WVDBLLUNG - I used FedEx on my Elk hunt last Sept., it saved me nearly $250 in fees.

I saw on another post, that you have 2 nice bucks from Loudoun. Any pics?

Hail...Broos! :darkbeer:

BSLugnut


----------



## deholley1

I used to send packages, suitcases, and briefcases by Grey Hound Bus Lines to anywhere in the lower 48. Cost was 5.00- 25.00 $ depending on size and distance. This has been 3-4 years ago. never had a problem and they were always on time . Across USA would take 3-5 days. You can call and ask thier rates and time schedules. Try them you may be surprised.


----------



## promod1385

I have ordered parts for my jeep via grey hound. It was $75 for a 53lb 64" by 48" roof rack. Basically you drop it off at the grey hound station and they call you when it arrives at your destination. 

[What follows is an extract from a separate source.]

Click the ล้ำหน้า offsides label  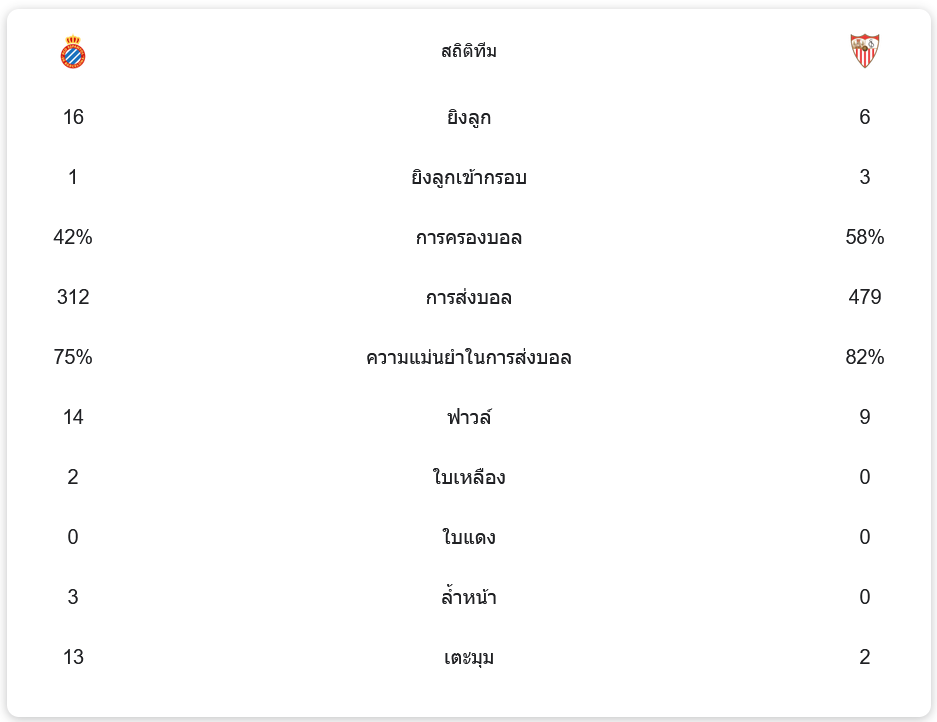click(x=468, y=598)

I think the best way to do it is with a SKB ATA Golf case. You can pack 2 bows, and arrow box, sights, spare parts and some clothes in there. Best part is the airlines dont charge anything to fly golf clubs!


----------



## archerycharlie

Well i think a lot depends who is waiting on you at the counter and if they are having a good day or a bad day.


But my son just went to Lancaster shoot and it didn't cost him any extra for bow case. 

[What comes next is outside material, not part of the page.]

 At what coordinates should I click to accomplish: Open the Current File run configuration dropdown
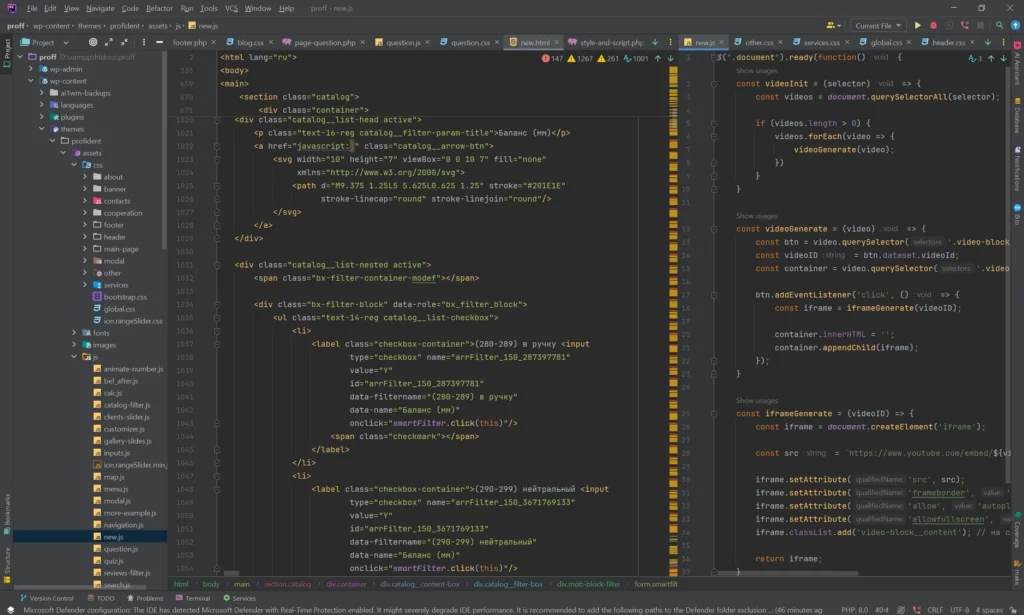click(x=878, y=25)
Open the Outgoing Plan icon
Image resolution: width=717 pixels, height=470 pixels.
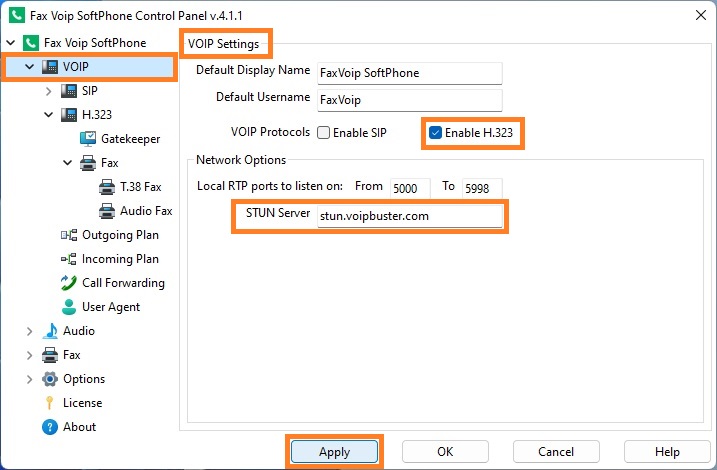(x=69, y=235)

He just flew out to Vegas last nite and called me to say that it didn't cost him any thing for bow case.

So he thinks if ya don't make a big deal out of it you are good ta go.

Just walk right up and set it down and go on with yer bussines and he signed up on line before hand also.:thumbs_up AC


----------



## Mulcade

It can also depend on which airline you're flying with.


----------



## archerycharlie

Well they flew Northwest going to Lancaster Pa. No questions asked.

They flew southwest going to Vegas. No questions asked.. AC


----------



## viperarcher

will they charge extra now for this case? http://www.shopatron.com/product/product_id=SKB2SKB-6000/328.0


----------



## Tmaziarz

*SKB cases are the best for travel*

SKB cases

They have a life time warranty.

TSA Latches- allows travelers to keep their cases locked at all times and still provide necessary access for airport security inspections.

There is a number on the case and the airport has that key if needed.

WWW.SKBCASES.COM


----------



## MIKEY CUSTOM-G

*airline flying*

i am not a pro shooter and some touring shooter. however i have hunted all over america,,,and been displaced from my original home of connecticut for the last 26 years. 

i have flown with bow and shotgun while i used to trap shoot all over too. for shotgunning i always used a "Nasco" gun case. they are bulletproof !!! you could run them over with the whole jet and they'd hold up.

as for bow traveling ??? i currently use a SKB. its a very durable and sturdy hard plastic composite case. excellent locks and not too heavy. before i bought the SKB which was maybe 7-8 years ago,,,,,i for many years used a double case bow guard. i dont believe they even make them anymore like the one i own because i tried to replace mine. it worked fine. wasn't as stout as the SKB,,,but worked fine.

these days the airlines are wanting you to keep your bow case UNLOCKED. i always request that mine be locked. in order for this to be done,,,,,TSA must INSPECT it first.

i ask to simply allow me to bring the bow case and contents to TSA myself,open it for them to inspect first,,,,then lock it and then run it thru the imaging machine. works all the time. i tell them i feel more safe knowing my bow,,,which CAN be used as a weapon in the wrong hands,is locked !!!

TSA will place a red "inspected" tag on your case,,,and allow you to keep the key on your person if there is anyone who wants to contact you later at the following airport for instance.

once TSA realizes you are not a maniac but actually are concerned for your safety as well as others on the plane's safety,,,,they quickly oblige you !!!!

in years past it was the airlines who made the final call. these days,,,,the airline has to refer to TSA. so its TSA who is in charge of your bow case contents. they are the ones who call the shots. get friendly with TSA and be a blessing to them by letting them know you too are a concerned citizen of safety. that you desire safe flight,,,and are blessed by them that they are doing a good job....


thats how i travel these last 8 years since 9/11

peace
mike


----------



## Haliewahog

Never been charged to fly my bow to hawaii. However, I have been charged to bring back meat. Make sure like the last guy said to have your case inspected and scanned, that way you can lock it up. My locks have never failed buy my clasps that hold the case together have. Stuff clothing and what not in there so nothing flings around. Airlines are notorious for carelessness when it comes to baggage handling. And by all means dont put any stickers on there that say fragile, that means "throw this one extra hard against the plane" to most baggage handlers.


----------



## WVDBLLUNG

Got Lucky - they only charged me for a second bag "fragile" fee. I took a double bow case (both mine and my wife's bow) and everything got there safe and sound at only $50.00 round trip on United.


----------



## promod1385

I took my double SKB bow case to vegas. 

I loaded most of my clothes into it along with all my gear (bow, 1 dozen arrows, 36in stab, v-bars, 4 releases, 2 sights, quiver, binoc's) I weighted it before we left and my scale showed 49.5 pounds. My girlfriend put my toiletrires and a spare pair of shoes in her bag and we were good to go. 

I walked up to the counter paid my $15 first bag charge with Northwest and checked it. The woman asked wha it was i said "sports equipment" she inquired as to what kind and when i said archery, she said "oh, just throw that on the cart behind you with the golf clubs". 

I get the feeling they only worry about inspecting guns.


----------



## ArcheryAttic

Checkout the Pelican 1700 series cases! I have a few smaller cases that I use for work and they are tough! Over $50K in spare equipment and test gear is stored in these cases, and they work awesome! I am looking at the 1750 for my target setup.


----------